We need to separate out the real connections between the sun’s rhythms and phenomena on earth, and those effects that are mere coincidences. Humans excel at noting simultaneous events and assuming they’re correlative rather than being mere coincidences. Take, for example, the lengths of women’s skirts in fashion, and the rabbit population of Australia, which have long seemed to change in sync with the sunspot cycle. Are these really determined by the sun? Among the actual connections you’ll find the position and strength of the Gulf Stream, which changes depending on the solar cycle.
It’s worth a few minutes to explore some of the amazing new discoveries about the sun, and its current bizarre behavior. I intend to leave everybody with some “gee-wiz!” information during Thursday’s lunch.
Q: How might we see the effects of sunspot cycles in our daily lives?
A: Sunspots change the amount of cosmic rays that enter the solar system from the rest of the universe. These rays are actually mostly protons — broken bits of atoms that can penetrate our bodies. During the strong part of a solar cycle the sun creates a shield that blocks many of these particles from reaching our planet.
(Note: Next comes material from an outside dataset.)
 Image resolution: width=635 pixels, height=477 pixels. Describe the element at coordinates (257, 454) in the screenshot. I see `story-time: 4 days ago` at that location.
But at times like this, when the sun cycle is weak, these high-speed deep-space particles arrive at increased numbers and intensity. This doesn’t suddenly change your day, but it does have a cumulative effect on our atmosphere, and on things like the production of carbon 14.
What humans are doing by throwing carbon into the air creates one effect on the climate, but another major player is the sun. The sun can add to our troubles or partially ameliorate them. What the sun has been doing recently is giving us a break; it is counteracting global warming to a degree.
We now know that light affects us more than we imagined. How the sun protects us is through the production of Vitamin D, a powerful anti-cancer agent. I will spend time talking about the sun as our friend, not just as counteracting global warming, but also on a personal level. In recent years and decades, children play outdoors less after school, and spend more time indoors, and many medical researchers are worried about this reduced skin exposure to sunlight, exacerbated by the over-use of sunblock thanks to the skin cancer scares of late. But light is important to health; as one example, two separate studies show that breast cancer is strongly linked with women who because of working night shifts or sleeping in a room exposed to bright city streetlight streaming in, fail to experience a normal daily darkness and light cycle.